Renzo Piano’s pupil would have been expected to adhere more closely not so much to the general principles of the meta-project, but to that typological suggestion defined as “multiblock, which would like to grasp the good of the pavilion (= human size) and monobloc (= good functionality of the machine) typology that Piano himself indicated in the document and which he translated into some of his prototypes.
From the first press releases relating to the competition, old and new slogans such as “city within the city”, “garden covers” and “climate forests” leak out. A “non-architecture” hidden in an artificial green landscape that colludes with the nearby “great river”, the Po, and its precise geometries: provided, as so many recent cases teach us, the features are not a specious exaggeration of the renderer on duty. Here, however, it is imperative to suspend the judgment pending more detailed material.

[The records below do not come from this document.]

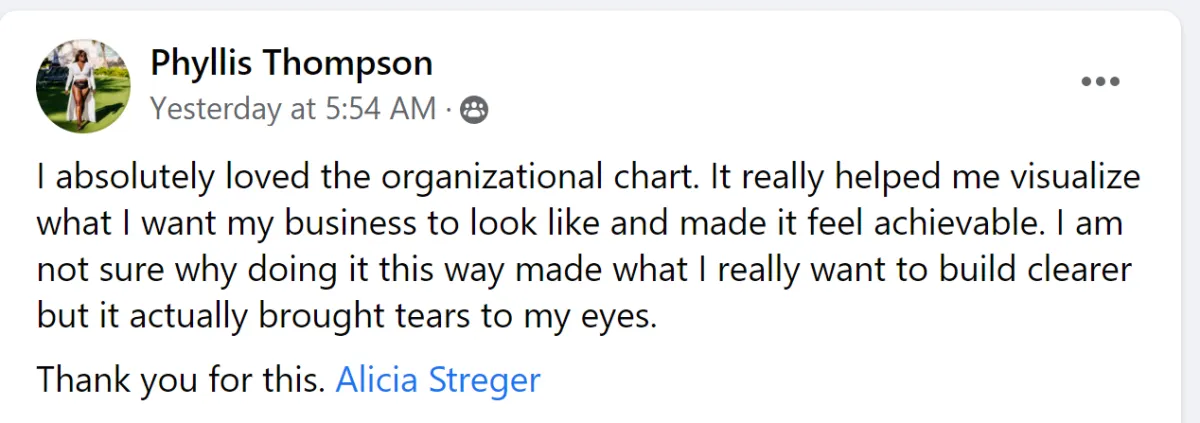Open the tagged Alicia Streger profile link
The image size is (1200, 423).
(x=438, y=380)
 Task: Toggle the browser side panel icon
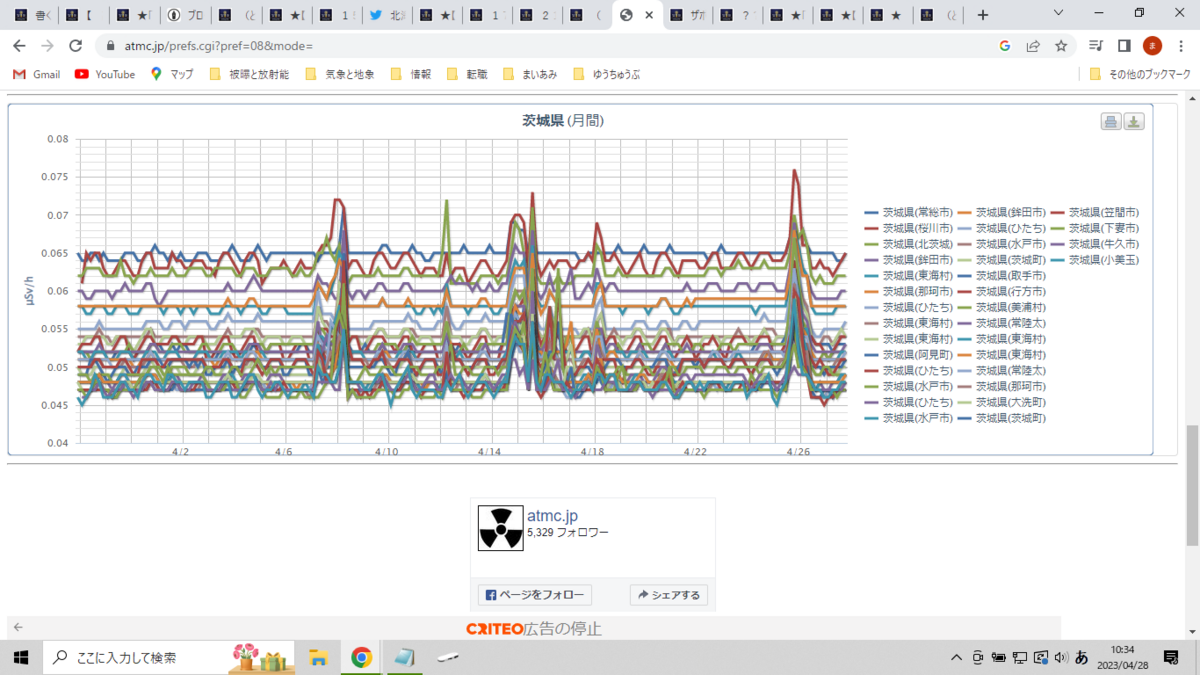coord(1124,46)
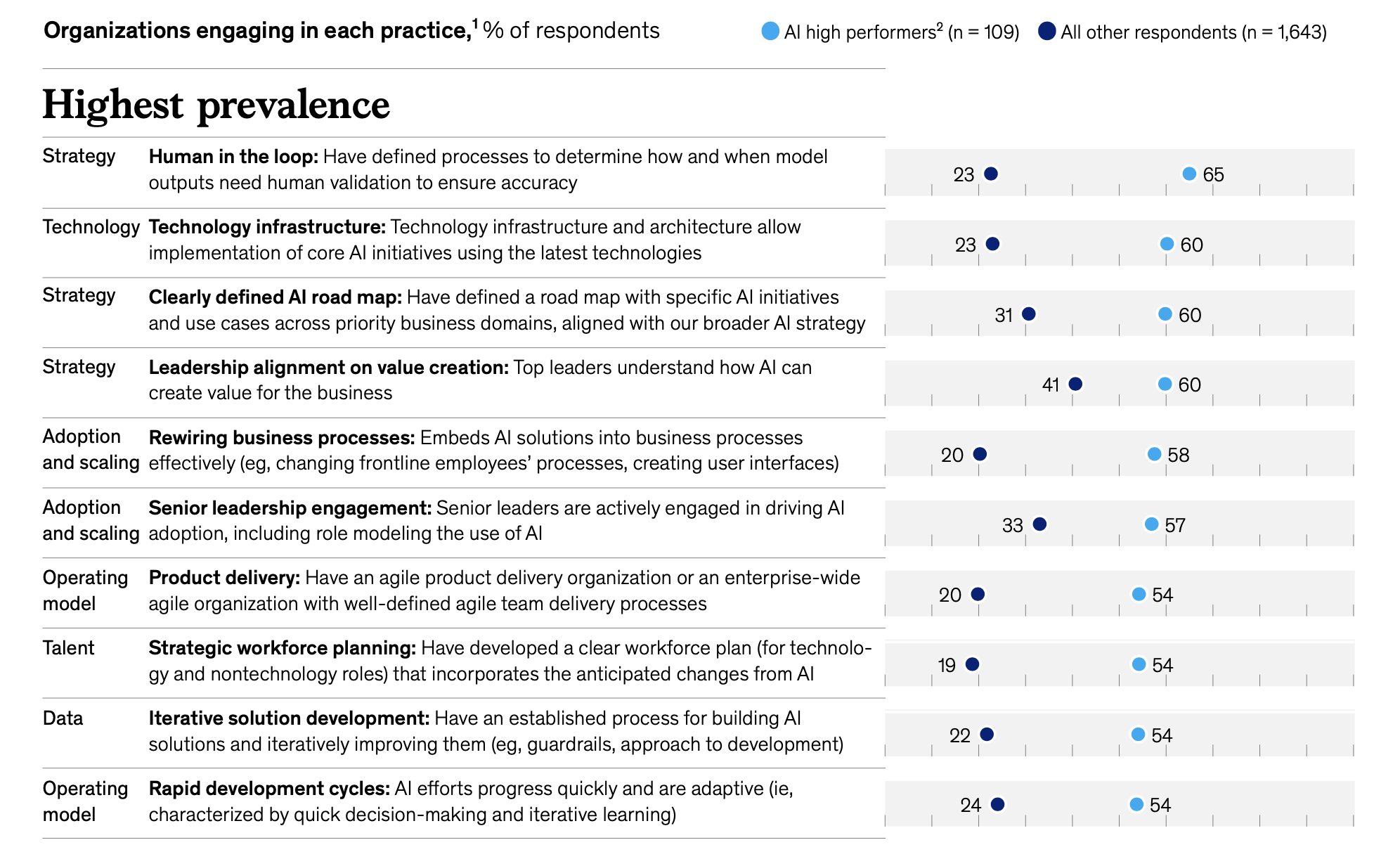Click the light blue AI high performers legend dot
Screen dimensions: 1400x859
pyautogui.click(x=770, y=32)
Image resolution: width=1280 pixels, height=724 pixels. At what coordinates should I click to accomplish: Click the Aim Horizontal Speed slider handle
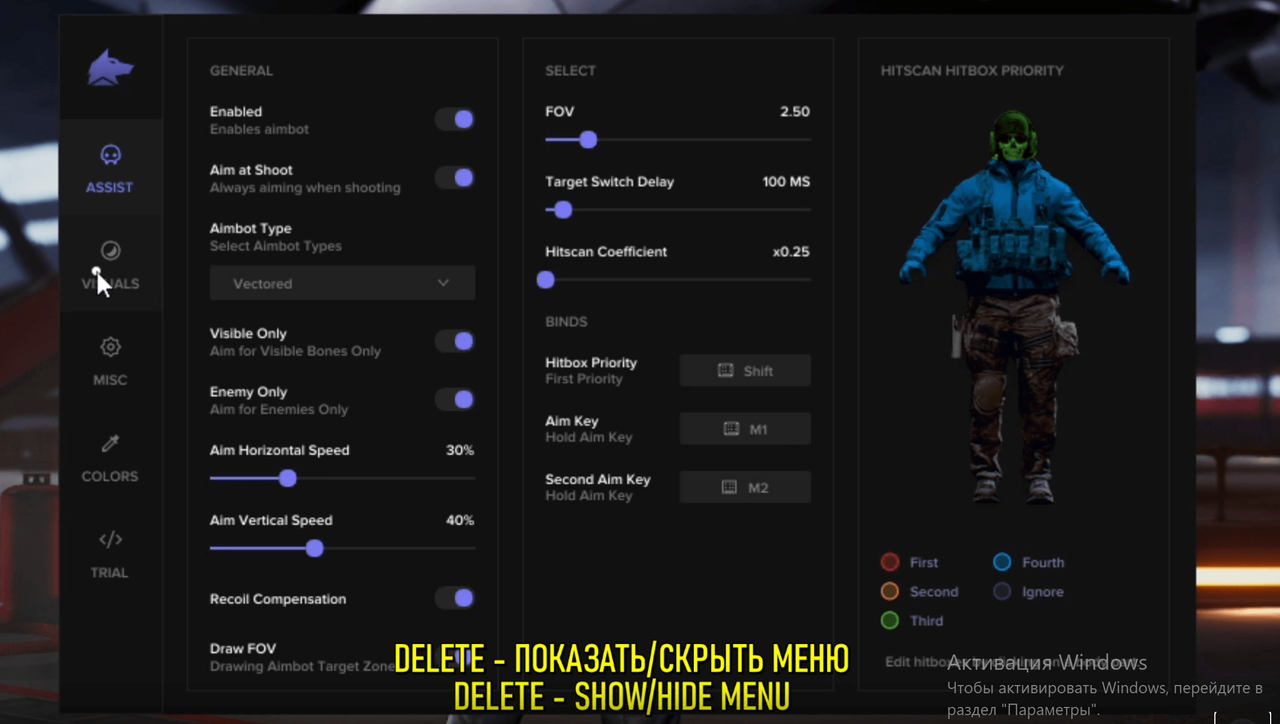(287, 479)
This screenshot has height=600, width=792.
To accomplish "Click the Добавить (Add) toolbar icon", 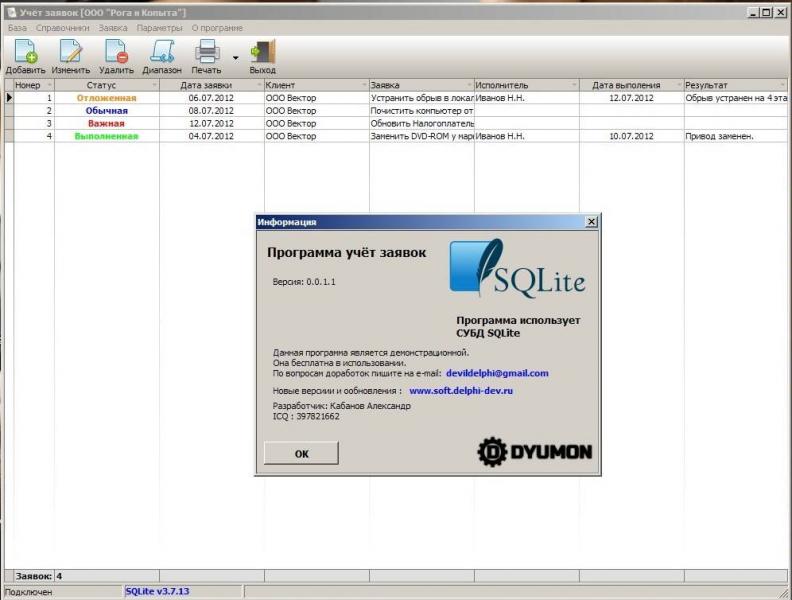I will coord(25,51).
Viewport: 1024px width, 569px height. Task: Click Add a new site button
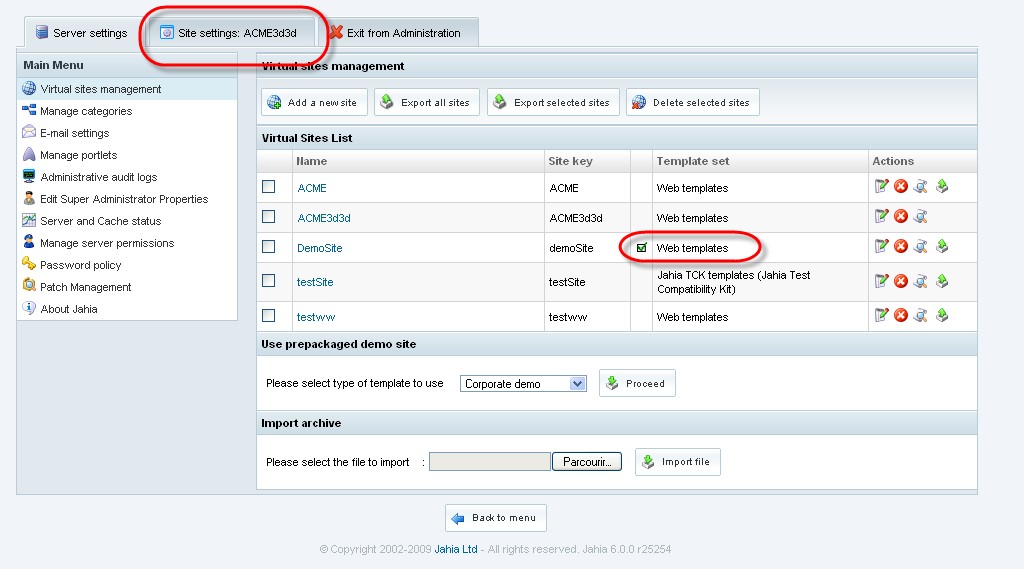[314, 103]
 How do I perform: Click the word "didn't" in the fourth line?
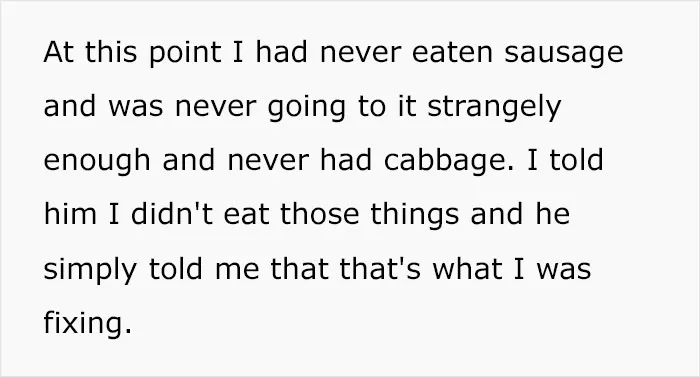(172, 213)
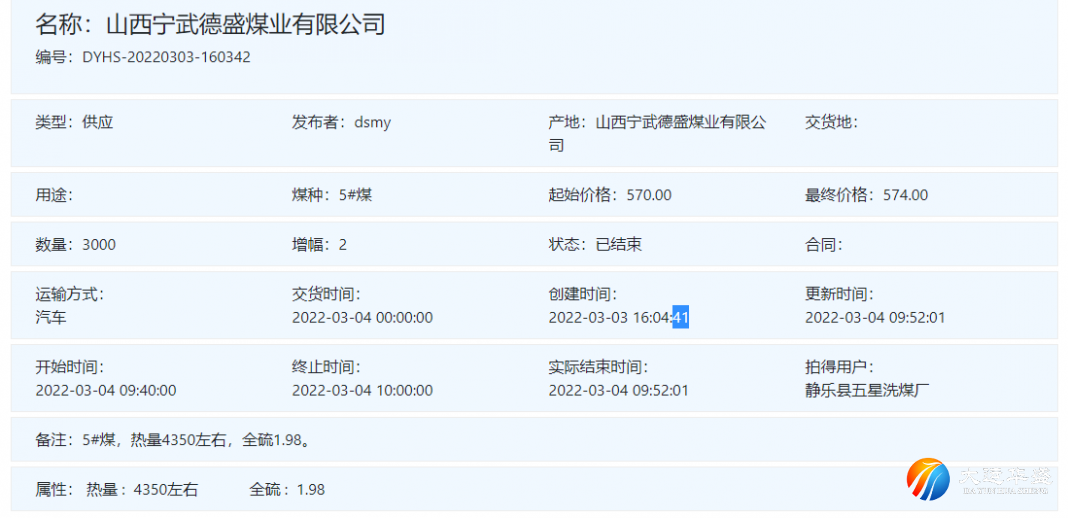1068x518 pixels.
Task: Click the company name in the title heading
Action: pyautogui.click(x=245, y=25)
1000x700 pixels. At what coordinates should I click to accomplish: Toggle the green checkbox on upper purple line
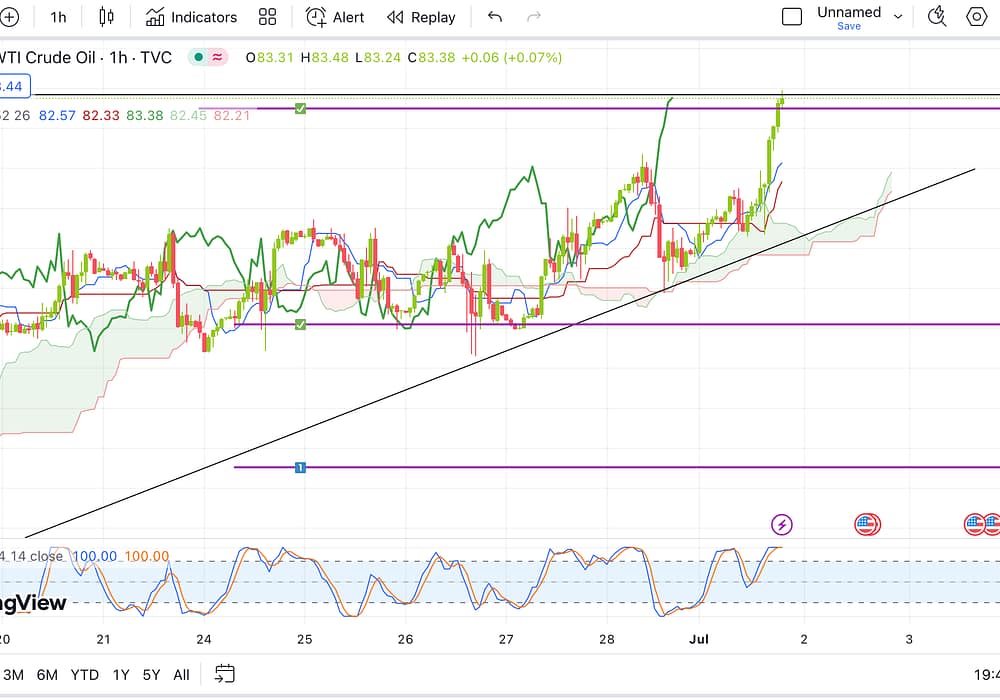coord(300,108)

In consideration of the purpose of this article – not an in-depth historical research on the type of hospital but a contribution of critical-cognitive support to the design – the search for a prototype of a Casa della Salute/Casa di Comunità, i.e. a new architectural type, is an operation to be carried out on the basis of the interpretation of the historical experience of the care spaces, while analyzing the needs and potential in terms of urban devices.


Notes
1 The Commission of the Ministry of Health, chaired by the Minister prof. Umberto Veronesi, coordinated by the architect Renzo Piano, for the study and development of a new hospital model with high technological and healthcare content. Piano-Veronesi project model, 2000 was made up of 16 members: Raffaela Bucci, Giuseppe Caggiano, Antonio Cicchetti , Vittorio De Martino, Paola Di Martino, Velia Gini, Claudio Giuricin, Maurizio Mauri, Marcello Mauro, Laura Pellegrini, Michele Pintus, Manlio Tesio, Alessandra Vittorini.